North I went and west and north again: to the Wolds, East Yorks’ airbubble alternative to the Moors and the Dales above and beyond.

Altitude in these parts cannot escape the taint of irresponsibility, every molehill tumbling straight back down again in runnels and cuttings of access roads, the dips in the road where the horizontal loses its footing.
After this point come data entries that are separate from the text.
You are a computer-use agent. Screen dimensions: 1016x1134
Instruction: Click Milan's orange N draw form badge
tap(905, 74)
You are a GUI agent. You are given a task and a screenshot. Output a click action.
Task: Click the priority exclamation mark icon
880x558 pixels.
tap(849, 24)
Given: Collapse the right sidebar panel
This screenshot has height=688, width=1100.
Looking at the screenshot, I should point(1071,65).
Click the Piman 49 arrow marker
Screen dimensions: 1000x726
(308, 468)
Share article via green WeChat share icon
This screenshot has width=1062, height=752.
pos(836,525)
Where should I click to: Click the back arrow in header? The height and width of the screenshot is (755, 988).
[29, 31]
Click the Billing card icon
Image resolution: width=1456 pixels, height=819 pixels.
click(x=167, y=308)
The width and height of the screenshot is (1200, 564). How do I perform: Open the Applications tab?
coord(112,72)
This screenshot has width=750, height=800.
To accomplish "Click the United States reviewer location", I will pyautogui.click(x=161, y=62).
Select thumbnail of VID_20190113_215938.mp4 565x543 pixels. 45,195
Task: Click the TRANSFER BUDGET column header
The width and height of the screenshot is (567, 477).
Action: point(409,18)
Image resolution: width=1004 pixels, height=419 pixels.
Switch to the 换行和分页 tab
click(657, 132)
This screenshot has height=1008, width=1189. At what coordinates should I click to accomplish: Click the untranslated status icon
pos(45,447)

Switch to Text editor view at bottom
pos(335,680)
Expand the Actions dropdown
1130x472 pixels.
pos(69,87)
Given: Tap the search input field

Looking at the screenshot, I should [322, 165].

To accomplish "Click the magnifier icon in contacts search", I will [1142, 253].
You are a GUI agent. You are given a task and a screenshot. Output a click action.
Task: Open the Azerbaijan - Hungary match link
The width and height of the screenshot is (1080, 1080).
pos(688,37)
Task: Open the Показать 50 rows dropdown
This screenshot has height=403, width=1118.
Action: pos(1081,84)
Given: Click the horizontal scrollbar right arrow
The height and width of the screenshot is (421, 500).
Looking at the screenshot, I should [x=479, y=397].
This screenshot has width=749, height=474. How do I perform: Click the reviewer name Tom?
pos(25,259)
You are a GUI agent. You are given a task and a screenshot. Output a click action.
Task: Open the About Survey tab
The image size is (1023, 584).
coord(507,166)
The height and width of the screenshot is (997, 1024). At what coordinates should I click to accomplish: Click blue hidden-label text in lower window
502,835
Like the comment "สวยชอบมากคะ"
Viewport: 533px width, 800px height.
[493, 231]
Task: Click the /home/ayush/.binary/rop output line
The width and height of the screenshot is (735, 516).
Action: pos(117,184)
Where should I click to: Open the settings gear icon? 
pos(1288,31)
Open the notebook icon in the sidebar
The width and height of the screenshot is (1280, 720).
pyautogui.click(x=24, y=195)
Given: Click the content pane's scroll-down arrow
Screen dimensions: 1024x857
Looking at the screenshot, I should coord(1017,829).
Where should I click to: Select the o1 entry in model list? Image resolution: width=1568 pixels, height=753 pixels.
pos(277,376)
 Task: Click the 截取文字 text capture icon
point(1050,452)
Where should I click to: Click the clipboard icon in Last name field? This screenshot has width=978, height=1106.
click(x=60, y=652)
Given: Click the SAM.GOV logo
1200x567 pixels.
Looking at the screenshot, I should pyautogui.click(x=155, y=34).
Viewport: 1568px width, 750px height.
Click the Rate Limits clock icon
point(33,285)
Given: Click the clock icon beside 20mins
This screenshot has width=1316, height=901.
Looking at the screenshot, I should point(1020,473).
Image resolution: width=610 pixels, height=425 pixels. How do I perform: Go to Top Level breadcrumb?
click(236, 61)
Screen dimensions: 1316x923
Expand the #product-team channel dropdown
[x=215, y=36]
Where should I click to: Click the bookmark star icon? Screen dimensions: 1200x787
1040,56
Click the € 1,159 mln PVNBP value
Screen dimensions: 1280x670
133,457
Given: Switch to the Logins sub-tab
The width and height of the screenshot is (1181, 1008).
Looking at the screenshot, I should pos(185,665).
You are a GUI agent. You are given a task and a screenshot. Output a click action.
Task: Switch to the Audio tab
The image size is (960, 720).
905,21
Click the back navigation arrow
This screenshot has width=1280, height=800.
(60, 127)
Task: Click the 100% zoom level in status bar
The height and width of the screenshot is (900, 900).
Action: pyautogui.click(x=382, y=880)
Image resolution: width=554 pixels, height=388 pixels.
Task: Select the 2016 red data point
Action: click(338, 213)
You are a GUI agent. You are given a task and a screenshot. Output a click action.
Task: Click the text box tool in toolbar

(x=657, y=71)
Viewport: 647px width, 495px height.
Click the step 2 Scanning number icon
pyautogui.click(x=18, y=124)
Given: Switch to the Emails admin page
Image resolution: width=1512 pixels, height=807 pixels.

Here worked J.R. Mortimer, disturber of dust and fossicker in graves, to produce his Forty Years Researches in British and Saxon Burial Mounds of East Yorkshire. Here too, or therein, worked Peter Riley, on his Excavations, his excavations of excavations, or burials within burials, text upon text:

the body in its final commerce: love and despair for a completed memory or spoken heart /enclosed in a small inner dome of grey/drab-coloured [river-bed] clay, brought from some distance and folded in, So my journey ended moulded in the substance of arrival I depart and a fire over the dome and a final tumulus of local topsoil benign memorial where the heart is brought to witness the exchange: death for life, absence for pain, double-sealed, signed and delivered— under all that press released to articulate its long silence, long descended • tensed wing / spread fan / drumming over the hill.

{Quotation ends}

The hillsides flecked with Aberdeen Anguses, perhaps a seasonal choice, to offset the dripping and dreepings of the hedgerows and ditches. Also a race horse, as the warning on the gate announces, a flighty mare. Mares in heat swishing their vulvas in a state of excitement are said to be ‘winking’. An English ditch, do not forget, inverts the Irish usage. Watt falls in a ditch, the better to hear the mixed chorus, but soon rises. Repeated stirrings in the undergrowth, at ground level, the busy footlings of vole or field mouse. A pocket-sized raptor strokes the air overhead, caressing the trigger and whoosh of its plunge. A woman in a small shop is bewildered by the addition of 99 and 50 pence: could it be two pounds? While the simple old man stood awaiting his ice cream, his ice cream he sat and ate in the car, his carer nowhere in sight. ‘Life Before TV’, announced the children’s tapestry in the village church, a distant prospect indeed. Then over the hill and away. Delete the photos in trying to upload them and filch one off flickr instead. A landscape of the lost. But its pebbles and cowpats are stuck in my sole, meshed and compacted. And one more time the ‘tensed wing / spread fan / drumming over the hill.’